◆ **ЗАДАНИЯ ДЛЯ ВЫПОЛНЕНИЯ**
A. Установите, соответствуют ли отрывку об Анне Ахматовой три утверждения: (i) Анна Андреевна назвала увиденный ею перевод «Реквиема» наглой халтурой; (ii) в Оксфорде Анна Андреевна отдыхала и ничем не была занята; (iii) скорбное выражение лица на одной из фотографий Анна Андреевна объяснила сильной головной болью в тот день. На каждое утверждение ответьте «да» или «нет» и приведите точную цитату из отрывка, которая это решает.
B. Продолжите отрывок об Анне Ахматовой, начиная сразу после его последней фразы.

Я сказала: судя по вырезкам, не всё.
— Да, человеческая глупость разнообразна.
Анна Андреевна сунула газетные вырезки в чемоданчик. Вынула фотографии. Некоторые ужасны: не Анна Ахматова, а старушенция какая-то. Хорошая одна: трагическая маска. Без живой боли невозможно смотреть на ту, где Анну Андреевну почтительно сопровождают из одного здания Оксфорда в другое. Она уже в мантии. Выражение лица, поникшие плечи: люди! зачем вы ведете меня на эшафот? Она объяснила: «В этот день у меня сильно болело сердце». Я глядела, вглядывалась в ее лицо, мученически возвышающееся над мантией, и вспомнились мне строки из «Черепков»: «На позорном помосте беды, / Как под тронным стою балдахином». Здесь, на помосте торжеств, тронный балдахин — мантия! — кажется пестрым саваном…
— В Оксфорде я очень устала. Целые дни правила чужие диссертации. Кто бы мог подумать, что мне, при моей серости, придется заняться этим?.. Ну да, там все пишут диссертации об акмеизме, о Мандельштаме, о Гумилёве, обо мне. У них все перепутано и наврано, а я должна исправлять.
Я сказала: хорошо, что вы получили такую возможность.
— Нет, Лидия Корнеевна, я поняла, что на все это надо махнуть рукой. Ничего не исправишь. Переводы ужасны. Я видела «Реквием» — избави бог такое и во сне увидать, это наглая халтура. «С морем разорвана связь» — будто бы с Балтийским. «Памятник мне» — будто памятник на могиле… И так всё сплошь. Самый точный перевод, сделанный Амандой (Хейт. — Сост.) и Питером (Норманом. — Сост.), — прозаический. Я его авторизовала. Но ведь это всего только проза.

◆ **ПРЕДСТАВЛЕННЫЕ СВЕДЕНИЯ**

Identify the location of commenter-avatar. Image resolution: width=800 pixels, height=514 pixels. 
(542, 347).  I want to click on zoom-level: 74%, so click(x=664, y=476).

◆ **ВАШИ ОТВЕТЫ**
A.
(i) Да: «Я видела «Реквием» — избави бог такое и во сне увидать, это наглая халтура».
(ii) Нет: «Целые дни правила чужие диссертации».
(iii) Нет: «В этот день у меня сильно болело сердце».

B.
Жан-Марк Бордье, поэт, переводчик, филолог:
Тогда она остановилась в прекрасной гостинице недалеко от Елисейских Полей и принимала там весь цвет парижской интеллигенции. При ней постоянно находился мой бывший преподаватель в Сорбонне Никита Струве. В этой ситуации я не был особенно нужным и интересным. Но Анна Андреевна очень радушно меня приняла, и я помню, как сидел около нее и чистил для нее апельсин.
Георгий Викторович Адамович:
С наступлением «оттепели» кое-что изменилось. В газетах появились сведения о том, что Анна Андреевна собирается в Италию. На следующий год она приехала в Оксфорд, где университетскими властями была ей присуждена степень доктора honoris causa. Из Англии до Парижа недалеко, — будет ли она и в Париже? Можно ли будет с ней встретиться? Не зная, в каком она настроении, как относится к эмиграции и к тем, кто связан с эмигрантской печатью, не зная и того, насколько она свободна в своих действиях, я сказал себе, что не сделаю первого шага к встрече с ней, пока не уверюсь, что это не противоречит ее желанию.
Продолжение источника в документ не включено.